* _What the task requires_:
Write out everything in the bug report from "The described bug" down to "during pattern compilation.", word for word.

JDK-8354490 : Pattern.CANON_EQ causes a pattern to not match a string with a UNICODE variation
  • Type: Bug
  • Component: core-libs
  • Sub-Component: java.util.regex
  • Affected Version: 18,25
  • Priority: P3
  • Status: Closed
  • Resolution: Not an Issue
  • OS: generic
  • CPU: generic
  • Submitted: 2025-04-12
  • Updated: 2025-05-21
  • Resolved: 2025-05-21
Related Reports
Relates :  
Relates :  
Description
ADDITIONAL SYSTEM INFORMATION :
> uname -a
Linux 0be9c4498283 6.12.5-linuxkit #1 SMP Tue Jan 21 10:23:32 UTC 2025 aarch64 aarch64 aarch64 GNU/Linux

> java -version
openjdk 24 2025-03-18
OpenJDK Runtime Environment (build 24+36-3646)
OpenJDK 64-Bit Server VM (build 24+36-3646, mixed mode, sharing)

A DESCRIPTION OF THE PROBLEM :
Enabling **canonical equivalence** causes a pattern to not match a string with a **variation selector**.  
`Pattern.compile("^[^/]*\\.[^/]*$", Pattern.CANON_EQ)` does not match a string containing a variation selector (e.g., `U+FE0F`).  
While `Pattern.compile("^[^/]*\\.[^/]*$")` matches the string.

The workaround is to remove variation selectors from the string.

The described bug is the root cause of the following problem:  
On macOS, when a path matcher is created using the pattern `glob:*.*`,  
it gets converted to the regular expression `^[^/]*\.[^/]*$`,  
and the `Pattern.CANON_EQ` flag is passed during pattern compilation.

STEPS TO FOLLOW TO REPRODUCE THE PROBLEM :
1. Compile pattern using the expression ""^[^/]*\\.[^/]*$" and the flag `Pattern.CANON_EQ`.

* _Material_:

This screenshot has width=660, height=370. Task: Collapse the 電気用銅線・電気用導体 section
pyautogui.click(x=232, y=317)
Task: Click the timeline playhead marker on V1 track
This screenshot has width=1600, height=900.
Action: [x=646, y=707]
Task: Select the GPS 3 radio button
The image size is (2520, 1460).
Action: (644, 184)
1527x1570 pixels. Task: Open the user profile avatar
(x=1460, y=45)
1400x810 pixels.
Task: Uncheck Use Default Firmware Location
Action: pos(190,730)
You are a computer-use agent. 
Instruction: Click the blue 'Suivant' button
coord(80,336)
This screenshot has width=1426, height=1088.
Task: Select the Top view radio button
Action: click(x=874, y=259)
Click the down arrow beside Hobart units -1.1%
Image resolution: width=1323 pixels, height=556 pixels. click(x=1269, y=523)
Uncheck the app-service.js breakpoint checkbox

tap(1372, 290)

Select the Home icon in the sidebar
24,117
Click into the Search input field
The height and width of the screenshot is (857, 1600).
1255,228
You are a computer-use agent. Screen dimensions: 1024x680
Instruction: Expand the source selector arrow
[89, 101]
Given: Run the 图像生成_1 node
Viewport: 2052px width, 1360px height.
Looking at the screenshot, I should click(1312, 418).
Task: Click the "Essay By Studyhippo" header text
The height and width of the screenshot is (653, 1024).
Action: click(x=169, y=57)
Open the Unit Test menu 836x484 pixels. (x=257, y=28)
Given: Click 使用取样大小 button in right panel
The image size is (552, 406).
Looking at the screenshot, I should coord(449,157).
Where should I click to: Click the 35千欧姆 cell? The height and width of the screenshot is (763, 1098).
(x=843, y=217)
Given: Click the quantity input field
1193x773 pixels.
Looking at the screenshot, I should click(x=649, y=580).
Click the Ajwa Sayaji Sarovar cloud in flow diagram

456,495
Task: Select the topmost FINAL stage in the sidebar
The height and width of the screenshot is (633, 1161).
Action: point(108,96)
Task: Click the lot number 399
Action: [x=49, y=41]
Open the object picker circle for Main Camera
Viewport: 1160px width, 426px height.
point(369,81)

* _Answer to this problem_:
The described bug is the root cause of the following problem:  
On macOS, when a path matcher is created using the pattern `glob:*.*`,  
it gets converted to the regular expression `^[^/]*\.[^/]*$`,  
and the `Pattern.CANON_EQ` flag is passed during pattern compilation.